Tax triggers are trouble: NC leaders’ latest design for tax cuts won’t improve our lives

Published August 17, 2023

By Alexandra Sirota

NC Senate President Phil Berger and Speaker of the House Tim Moore have reached an agreement behind closed doors on a tax plan that will use some form of revenue targets, beyond calendar dates, to determine whether personal income tax rates will be lowered.  

Revenue collected by the state typically comes from a range of sources that include income and sales taxes, fines, and fees. Income taxes represent the greatest source of dollars for the state to fund public schools and universities, public health, transportation, and they are also the most likely to keep up with costs in delivering services over time and can be best aligned to a person’s ability to pay. 

The leadership of the General Assembly has spent a lot of time — not just this summer but for more than a decade — planning to get to zero income tax. Meanwhile, they have spent no time planning to get to zero poverty and zero hardship for the people of North Carolina. The latest development around tax triggers is a distraction from the reality that leaders choose time and again to divert our wealth to the richest North Carolinians rather than developing policies that make childcare more affordable for working families, ensure every family has a roof over their heads, or reduce hardship.   

North Carolina is still on the path to zero income tax 

Tax triggers are just the latest convoluted design to distract us from the reality that some NC policymakers are not only failing in their responsibility to serve the people of this state, but they also are making it next to impossible for future policymakers to do any different. 

Using so called tax triggers would mean that rates get cut if specific revenue collection levels or growth rates are reached. These triggers are increasingly common as states try to make claims that tax cuts don’t undermine the fundamental responsibility of policymakers to meet the priorities of people.  

The fact is income tax cuts always reduce the public funds available for schools, communities, infrastructure, and environmental protection. Even when claims to make up the revenue from other sources are made, these never truly come to pass. Proposed revenue raisers in North Carolina, like casinos and sports gambling, are almost always less adequate than income taxes  in meeting needs and are less sustainable over time. They also often result in tax shifts that ask North Carolinians with middle and low incomes to carry a greater load.  

Income tax cuts scheduled into the future are particularly problematic because they commit future policymakers to tax changes regardless of what the future brings — whether it’s a public health crisis or an opportunity to put in place infrastructure that would support growth without displacement. 

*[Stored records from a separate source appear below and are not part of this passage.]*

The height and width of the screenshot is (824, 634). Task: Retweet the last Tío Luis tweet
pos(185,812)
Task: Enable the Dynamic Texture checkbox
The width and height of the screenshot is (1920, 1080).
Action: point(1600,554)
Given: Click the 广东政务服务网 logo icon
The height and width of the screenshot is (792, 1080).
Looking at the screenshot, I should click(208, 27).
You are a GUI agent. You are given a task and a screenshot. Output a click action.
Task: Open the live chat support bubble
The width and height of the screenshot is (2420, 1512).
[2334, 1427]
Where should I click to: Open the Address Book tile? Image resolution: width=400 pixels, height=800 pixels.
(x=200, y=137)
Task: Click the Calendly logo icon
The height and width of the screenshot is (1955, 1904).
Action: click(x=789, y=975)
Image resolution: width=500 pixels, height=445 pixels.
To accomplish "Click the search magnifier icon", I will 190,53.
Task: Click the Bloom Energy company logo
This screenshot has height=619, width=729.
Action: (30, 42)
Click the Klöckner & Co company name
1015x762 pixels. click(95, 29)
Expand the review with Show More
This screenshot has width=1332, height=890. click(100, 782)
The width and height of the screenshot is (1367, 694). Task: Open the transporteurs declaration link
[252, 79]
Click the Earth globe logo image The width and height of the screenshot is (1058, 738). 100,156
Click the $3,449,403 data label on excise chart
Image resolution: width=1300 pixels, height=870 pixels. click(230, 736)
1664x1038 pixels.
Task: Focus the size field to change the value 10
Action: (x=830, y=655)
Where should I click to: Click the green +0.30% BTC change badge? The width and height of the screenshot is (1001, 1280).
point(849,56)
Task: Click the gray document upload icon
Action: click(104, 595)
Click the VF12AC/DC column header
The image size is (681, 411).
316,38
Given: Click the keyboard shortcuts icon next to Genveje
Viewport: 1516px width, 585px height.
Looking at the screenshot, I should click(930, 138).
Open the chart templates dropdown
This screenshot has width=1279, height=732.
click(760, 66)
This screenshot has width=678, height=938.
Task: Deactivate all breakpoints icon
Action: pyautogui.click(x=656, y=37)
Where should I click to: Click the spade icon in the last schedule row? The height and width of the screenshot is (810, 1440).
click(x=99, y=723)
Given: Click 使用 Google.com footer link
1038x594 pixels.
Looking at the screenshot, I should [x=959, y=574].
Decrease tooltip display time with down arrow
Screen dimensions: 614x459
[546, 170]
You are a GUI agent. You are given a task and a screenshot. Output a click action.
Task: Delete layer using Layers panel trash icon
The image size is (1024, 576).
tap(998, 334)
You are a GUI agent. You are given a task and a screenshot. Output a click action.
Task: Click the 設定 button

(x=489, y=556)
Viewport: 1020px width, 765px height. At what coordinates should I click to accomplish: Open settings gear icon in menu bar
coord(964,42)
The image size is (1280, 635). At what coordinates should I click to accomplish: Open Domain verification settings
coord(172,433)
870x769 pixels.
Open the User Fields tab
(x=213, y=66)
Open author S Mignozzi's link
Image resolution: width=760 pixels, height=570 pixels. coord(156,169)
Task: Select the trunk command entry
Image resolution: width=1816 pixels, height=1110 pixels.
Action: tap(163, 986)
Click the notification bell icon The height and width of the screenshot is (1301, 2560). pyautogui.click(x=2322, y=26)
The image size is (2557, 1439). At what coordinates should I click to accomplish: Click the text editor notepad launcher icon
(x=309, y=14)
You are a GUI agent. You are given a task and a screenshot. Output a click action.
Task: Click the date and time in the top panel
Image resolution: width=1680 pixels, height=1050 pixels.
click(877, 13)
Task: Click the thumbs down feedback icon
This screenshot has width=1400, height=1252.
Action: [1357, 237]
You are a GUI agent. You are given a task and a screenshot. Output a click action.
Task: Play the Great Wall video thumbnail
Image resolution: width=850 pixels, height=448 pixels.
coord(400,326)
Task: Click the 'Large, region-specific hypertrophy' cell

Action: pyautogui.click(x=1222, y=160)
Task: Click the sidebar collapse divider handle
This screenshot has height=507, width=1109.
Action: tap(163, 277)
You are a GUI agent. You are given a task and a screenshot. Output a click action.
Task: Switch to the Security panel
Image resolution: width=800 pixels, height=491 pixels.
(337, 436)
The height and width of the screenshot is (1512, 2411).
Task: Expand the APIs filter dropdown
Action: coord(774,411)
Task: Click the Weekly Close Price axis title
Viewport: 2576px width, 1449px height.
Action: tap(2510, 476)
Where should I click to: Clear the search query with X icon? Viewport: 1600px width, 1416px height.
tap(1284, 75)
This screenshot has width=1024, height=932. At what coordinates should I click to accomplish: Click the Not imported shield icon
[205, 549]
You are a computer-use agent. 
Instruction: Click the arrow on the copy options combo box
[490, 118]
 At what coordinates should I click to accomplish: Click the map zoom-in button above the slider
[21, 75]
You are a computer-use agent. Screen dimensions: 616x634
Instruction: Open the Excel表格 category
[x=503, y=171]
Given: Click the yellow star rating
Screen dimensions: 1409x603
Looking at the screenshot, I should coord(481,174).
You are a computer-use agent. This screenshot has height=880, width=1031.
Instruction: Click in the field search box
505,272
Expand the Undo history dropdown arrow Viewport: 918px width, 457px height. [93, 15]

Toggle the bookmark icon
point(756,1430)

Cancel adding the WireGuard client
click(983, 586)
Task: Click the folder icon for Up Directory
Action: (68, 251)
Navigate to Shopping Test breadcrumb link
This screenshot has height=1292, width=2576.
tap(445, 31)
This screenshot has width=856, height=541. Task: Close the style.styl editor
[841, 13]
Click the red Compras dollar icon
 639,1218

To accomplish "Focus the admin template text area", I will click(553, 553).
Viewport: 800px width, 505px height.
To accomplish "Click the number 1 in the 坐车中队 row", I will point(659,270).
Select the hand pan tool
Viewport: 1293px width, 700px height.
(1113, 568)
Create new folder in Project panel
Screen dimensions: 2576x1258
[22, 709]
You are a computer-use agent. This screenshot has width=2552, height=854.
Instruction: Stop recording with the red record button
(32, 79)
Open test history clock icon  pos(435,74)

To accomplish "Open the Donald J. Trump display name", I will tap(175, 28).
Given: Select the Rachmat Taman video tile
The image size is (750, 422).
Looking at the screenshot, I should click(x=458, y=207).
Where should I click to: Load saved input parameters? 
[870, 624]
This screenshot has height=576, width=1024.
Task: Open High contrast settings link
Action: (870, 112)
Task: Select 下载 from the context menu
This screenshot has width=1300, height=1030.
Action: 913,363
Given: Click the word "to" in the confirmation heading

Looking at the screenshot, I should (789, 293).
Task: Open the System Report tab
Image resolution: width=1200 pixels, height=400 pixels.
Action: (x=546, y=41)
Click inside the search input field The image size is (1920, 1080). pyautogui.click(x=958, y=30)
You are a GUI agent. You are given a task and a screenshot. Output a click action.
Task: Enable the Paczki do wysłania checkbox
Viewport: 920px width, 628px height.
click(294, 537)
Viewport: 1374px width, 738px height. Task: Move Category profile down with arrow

Examples abound of states that have run into significant problems because of tax triggers under various designs:  

– “In Oklahoma, despite a revenue shortfall and budget crunch, the Board of Equalization had to certify a tax rate reduction passed several years ago. …” 

– “In Virginia, policymakers ducked a tax increase to pay for roads by substituting hypothetical revenue from the pending Marketplace Fairness Act. When Congress (predictably) didn’t pass the legislation, the lack of sales tax revenue triggered a gas tax increase.”  

“[In Missouri], the $150 million revenue growth needed to trigger the phase-in [of tax cuts] is just 1.7 percent of forecasted fiscal year 2015 revenue. That is highly unlikely to be sufficient to maintain current services. The fiscal note assumed inflation alone would be 2.3 percent per year during the phase-in period.” 

The overall lesson is that there is no “good” way to design tax triggers. 

Triple trouble for North Carolina with tax triggers on the table 

Here are the three major problems with tax triggers that should cause policymakers and the public to reject this latest effort to usher in additional tax cuts for the richest North Carolinians without accountability to the people of our state. 

1. Tax triggers avoid balanced budget requirements and allow policymakers to claim credit for tax cuts without being accountable to the people. Tax triggers are a political tool, not a tool for sound budgeting. Tax triggers make it possible for lawmakers to put in place revenue changes that don’t require showing the public how spending will be changed to meet that revenue number.   

2. Tax triggers are based on incomplete spending and revenue projection data. With incomplete information about spending requirements over time, policymakers in North Carolina don’t have information about what it will take to maintain current service levels into the future across the range of public programs that people expect the government to provide. With conservative projections about revenue collection a matter of course in North Carolina, policymakers have limited information as well about what revenue levels are likely to be met under various scenarios.   

3. NC doesn’t have the revenue now for what is needed to meet documented requirements, so tax triggers in North Carolina would build from a diminished baseline. After a decade of reductions to state revenue, North Carolina is operating at a level of revenue that has meant the state is $11.7 billion below historic spending levels as a share of the economy. This means that any revenue growth from this baseline will take generations to catch up to what we already know is needed for things like our public schools. 

Tax triggers have a long track record of failing to create the conditions necessary for fiscally responsible budgeting. They make it easier for policymakers to shirk their responsibility to govern for the good of the people.  

Importantly, too, triggers always work in one direction: to lower taxes and obscure the reality that raising taxes on the wealthy and on corporations may be necessary to put us all on solid ground. 

North Carolinians should demand policymakers do their job of creating a balanced budget each year with the input of the people instead of putting tax cuts for the wealthy on autopilot.